The New York Times
January 2, 2000THE YEAR 2000: THE MILITARY;
In One of Few Problems, Link to Spy Satellite Fails
By STEVEN LEE MYERS
WASHINGTON, Jan. 1 A computer failure caused by the arrival of the year 2000 cut communications with one of the nation's secret spy satellites for two to three hours on Friday night and continued to hobble its operations today, Pentagon officials said.
A computer system at a ground station of the National Reconnaissance Office, the agency that runs the military's spy satellites, failed at 7 p.m. Eastern time on Friday, or midnight Greenwich Mean Time, the standard to which many military systems are synchronized.The satellite continued to operate normally, but the disruption made it impossible to process the information it was transmitting back to earth, the officials said. No other satellites were affected.
Deputy Secretary of Defense John J. Hamre said at the Pentagon today that officials had been able to rely on "backup procedures" to resume processing the satellite's feed within two to three hours, but they could do so at "less than our full peacetime level of activity."
"It was only for a matter of a few hours when we were not able to process information," Dr. Hamre said. "We are now. And we'll be back to normal operations very soon."
Even so, he called the failure significant and said it was the most notable disruption attributed so far to the 2000 rollover, for which the Pentagon spent $3.6 billion to prepare. Despite fears of widespread problems, the nation's military reported only a few other minor disruptions as the new year arrived, including a power loss in the remote outpost of Diego Garcia, an island in the Indian Ocean.
Dr. Hamre and other officials would not say exactly where the computer problem occurred or disclose other details, such as what part of the globe was temporarily invisible to their eyes in space. Senior officials said that in an emergency they would be able to take surveillance photos by other means, such as U-2 spy planes.
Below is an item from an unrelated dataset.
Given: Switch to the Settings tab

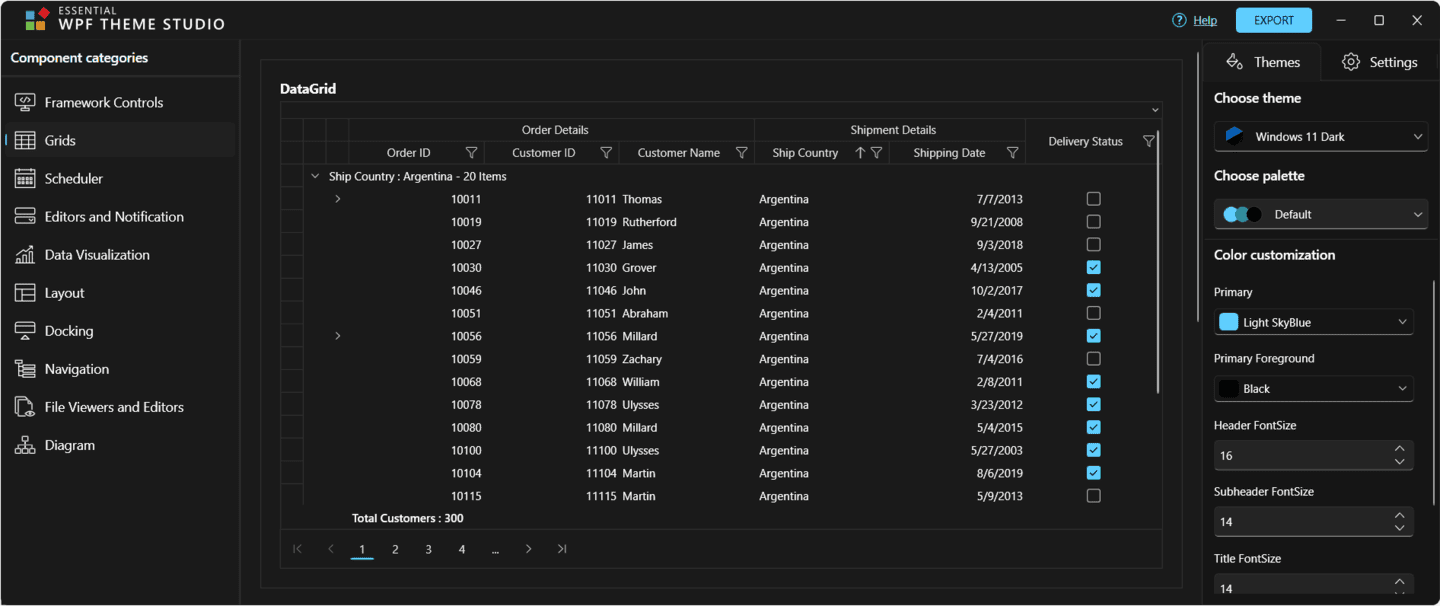Looking at the screenshot, I should tap(1380, 61).
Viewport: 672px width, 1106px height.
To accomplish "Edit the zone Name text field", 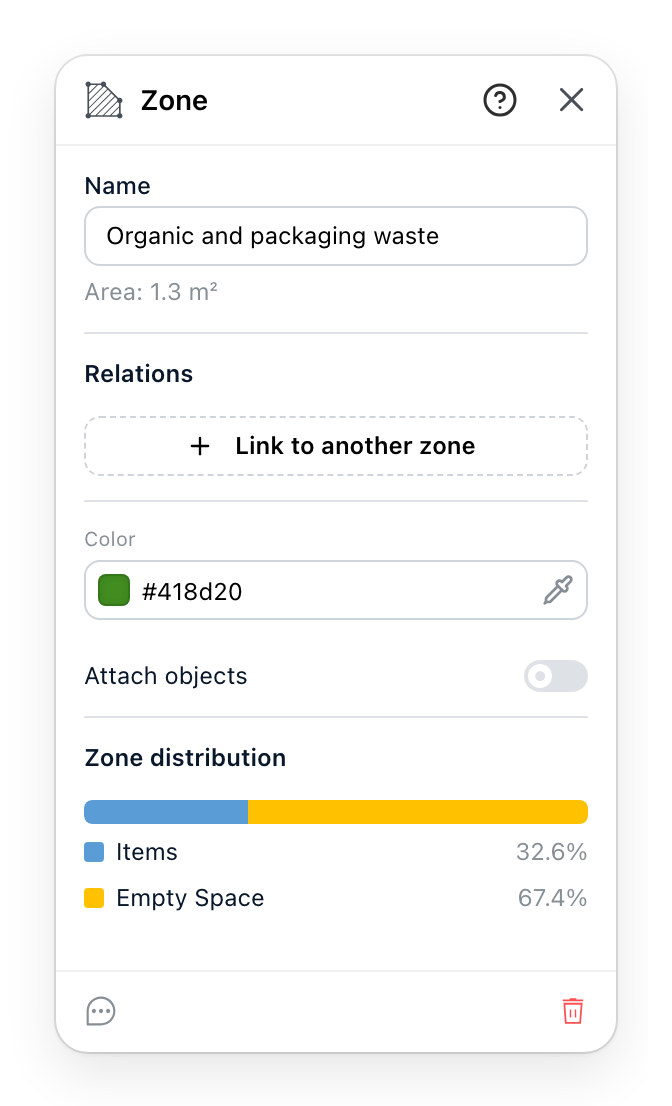I will 336,236.
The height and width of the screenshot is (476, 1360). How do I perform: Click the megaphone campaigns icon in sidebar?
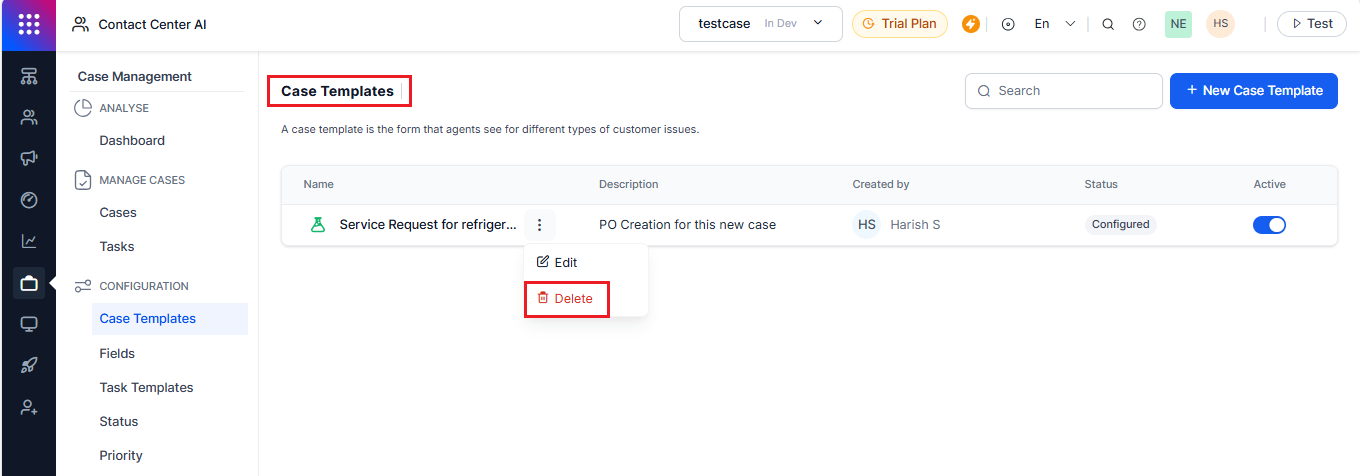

The National Reconnaissance Office, based in Chantilly, Va., operates about two dozen intelligence satellites, including five that take photographs or radar images, eight that intercept communications and eight that monitor ocean traffic, said John E. Pike, a military and intelligence expert at the Federation of American Scientists in Washington.Although the Pentagon refused to identify the satellite, one military official indicated that it was one that took images. Mr. Pike said the information broadcast by the five photographic or radar satellites was processed at Fort Belvoir, Va., an Army base near Washington.